━━━ DATA TO EXAMINE

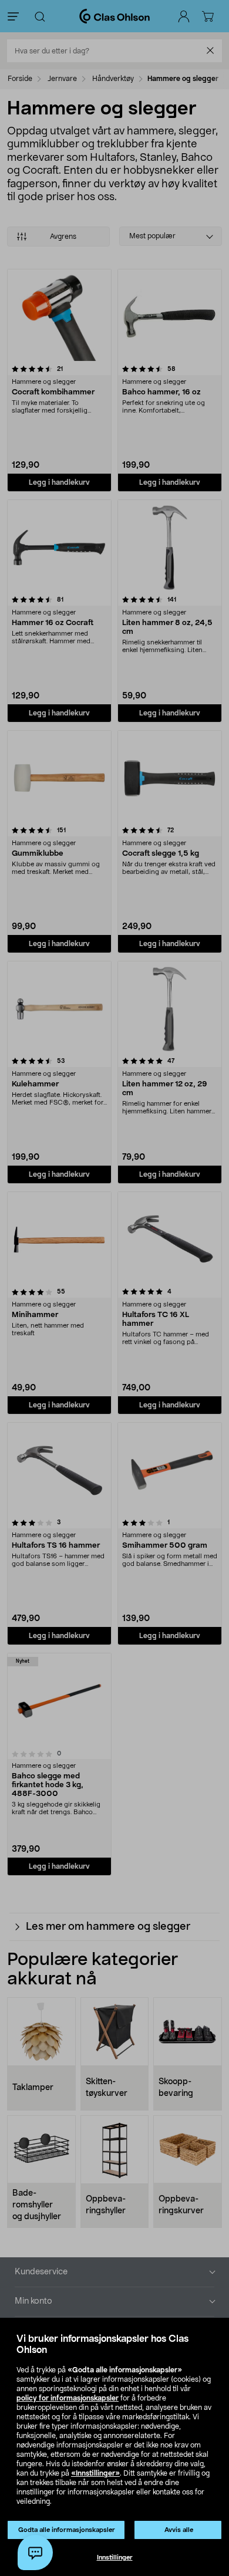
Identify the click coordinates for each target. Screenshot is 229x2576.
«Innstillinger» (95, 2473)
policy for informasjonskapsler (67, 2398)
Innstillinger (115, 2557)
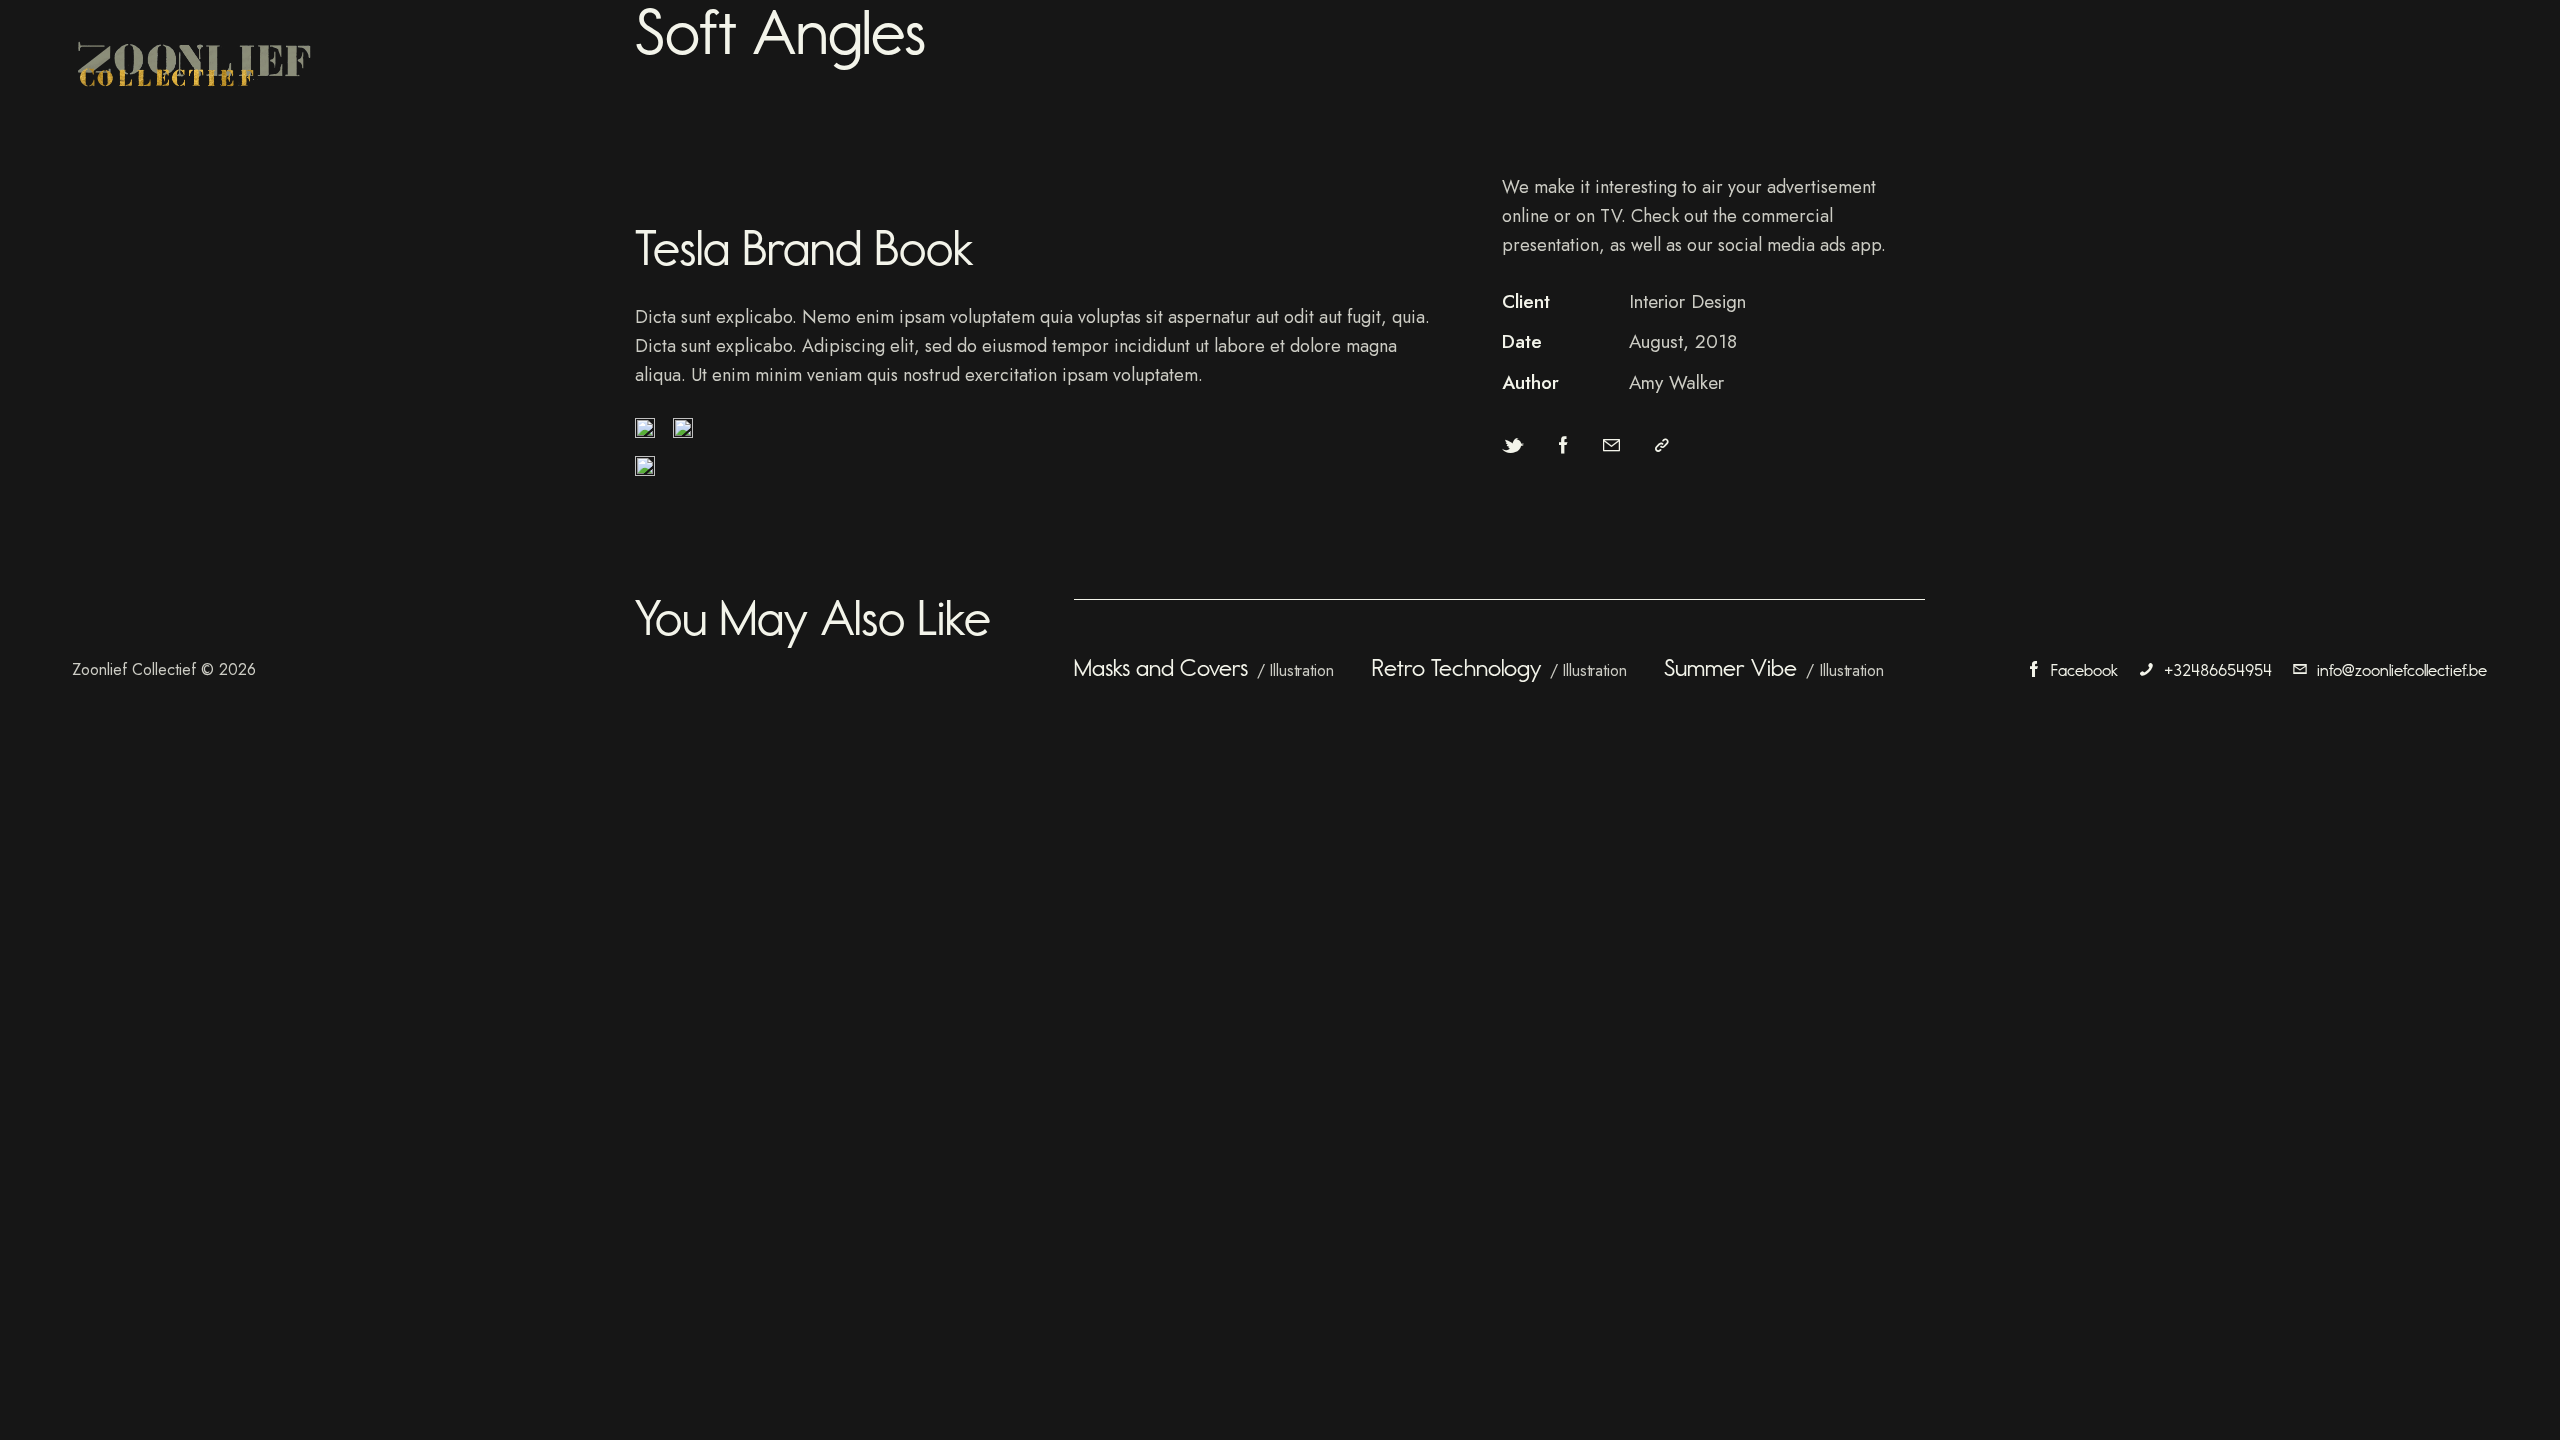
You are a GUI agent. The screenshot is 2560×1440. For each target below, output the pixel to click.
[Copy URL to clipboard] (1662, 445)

━━━━━━

WHAT IS BEING ASKED:
Print verbatim every line above, apart from the pictures.

OUTPUT:
Identify the click coordinates for each target. Screenshot is 229x2576.
«Innstillinger» (95, 2473)
policy for informasjonskapsler (67, 2398)
Innstillinger (115, 2557)
You are a GUI agent. The screenshot is 2560×1440. For each target below, output the pixel to click.
[Copy URL to clipboard] (1662, 445)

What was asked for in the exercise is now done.